§ **AIM OF THE TASK**: Give again, exactly, every line of the entries below from the one that has "Privacy Policy. (115, 2565)" to the last.

§ **INPUT RECORDS**:
>>>>

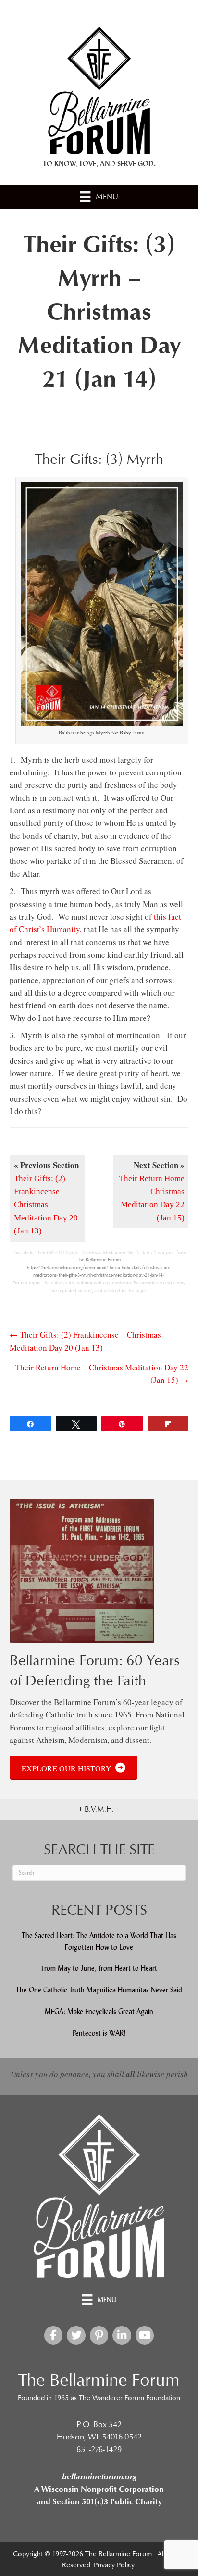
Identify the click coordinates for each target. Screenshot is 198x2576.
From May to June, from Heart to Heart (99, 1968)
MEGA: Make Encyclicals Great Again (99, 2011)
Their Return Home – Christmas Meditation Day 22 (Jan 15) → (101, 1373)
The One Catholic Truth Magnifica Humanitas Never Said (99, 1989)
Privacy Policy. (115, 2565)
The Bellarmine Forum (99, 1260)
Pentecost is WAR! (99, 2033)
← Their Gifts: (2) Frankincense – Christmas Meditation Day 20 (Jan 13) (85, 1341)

<<<<

§ **TASK RESPONSE**:
Privacy Policy. (115, 2565)
The Bellarmine Forum (99, 1260)
Pentecost is WAR! (99, 2033)
← Their Gifts: (2) Frankincense – Christmas Meditation Day 20 (Jan 13) (85, 1341)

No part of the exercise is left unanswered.